ВАША ЗАДАЧА:
Пожалуйста, найдите в текстовом фрагменте ниже, в какой одежде ходил в больницу человек, о котором идет речь.

ТЕКСТОВЫЙ ФРАГМЕНТ:
········

Сам он был причастен будням ровно до границы кожной поверхности, под которой в чистоте хранились органы. Все пропускал мимо и со всем соглашался; политикой не интересовался и мог сказать, как Кузмин — пускай нами управляет хоть лошадь, мне безразлично. К вещам почти не испытывал привязанности (что сочеталось с материальной цепкостью и даже микроскопичностью взгляда), за исключением намохначенного, десятилетней выдержки кофейно-молочного пуловера Бренера, в котором ходил в больницу, дабы там его изучали в разрезе и послойно, как минерал, ну а в шкафу хранил подаренный Гробманами пижонский пиджак с лиловой искрой — не одевал, но ценил. Но основное, конечно, — книги, я собираюсь держать его книги в совершенном порядке, чтоб как при нем, деррида к дерриде.

Вот что в нем главное — подлинность, какая-то изуверская подлинность, рядом с ним все казались поддельными куклами. К тому же у него были невиданно развиты сенсорные области и органы понимания (сюда входит тончайшее чувство нарушения нормы), которыми редко удостоен человек, и он, подробно роясь в погибших способах существования, как палеонтолог в дракононосных породах, своими обостренными инструментами поразительно точно схватывал глубинную суммирующую стиля, или же устанавливал доминирующие линии напряжения какого-то незаурядного цикла жизнесмертия.

········

ЗАПИСАННЫЕ ДАННЫЕ:
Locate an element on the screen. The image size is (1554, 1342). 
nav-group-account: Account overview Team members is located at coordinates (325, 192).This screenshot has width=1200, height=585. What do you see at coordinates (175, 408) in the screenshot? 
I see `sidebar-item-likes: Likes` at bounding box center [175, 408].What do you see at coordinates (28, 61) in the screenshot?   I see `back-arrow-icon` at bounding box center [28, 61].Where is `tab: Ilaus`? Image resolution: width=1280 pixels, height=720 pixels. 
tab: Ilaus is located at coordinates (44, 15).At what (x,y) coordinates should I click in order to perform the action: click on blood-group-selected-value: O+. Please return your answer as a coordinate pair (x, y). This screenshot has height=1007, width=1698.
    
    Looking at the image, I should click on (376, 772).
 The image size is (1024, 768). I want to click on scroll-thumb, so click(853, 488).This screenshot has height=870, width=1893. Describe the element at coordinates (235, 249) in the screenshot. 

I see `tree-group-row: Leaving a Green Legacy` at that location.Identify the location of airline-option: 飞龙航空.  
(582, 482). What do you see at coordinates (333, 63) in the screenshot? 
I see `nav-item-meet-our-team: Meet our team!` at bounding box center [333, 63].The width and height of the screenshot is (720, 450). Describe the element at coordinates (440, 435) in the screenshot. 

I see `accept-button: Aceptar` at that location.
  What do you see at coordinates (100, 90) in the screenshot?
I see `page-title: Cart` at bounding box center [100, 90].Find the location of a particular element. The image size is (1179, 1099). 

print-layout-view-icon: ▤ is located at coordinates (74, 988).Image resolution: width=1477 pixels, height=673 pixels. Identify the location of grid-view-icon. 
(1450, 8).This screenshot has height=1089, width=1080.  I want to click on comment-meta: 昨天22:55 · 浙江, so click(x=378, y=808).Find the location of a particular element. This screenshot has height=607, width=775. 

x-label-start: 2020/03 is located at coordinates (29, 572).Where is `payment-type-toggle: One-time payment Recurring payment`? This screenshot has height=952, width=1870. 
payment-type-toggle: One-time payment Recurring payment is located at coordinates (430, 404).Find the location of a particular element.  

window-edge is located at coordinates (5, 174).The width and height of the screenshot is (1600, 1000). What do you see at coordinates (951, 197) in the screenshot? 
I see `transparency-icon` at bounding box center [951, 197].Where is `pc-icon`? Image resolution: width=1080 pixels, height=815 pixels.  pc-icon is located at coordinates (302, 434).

········

РЕШЕНИЕ ЗАДАЧИ:
В намохначенном кофейно-молочном пуловере Бренера десятилетней выдержки.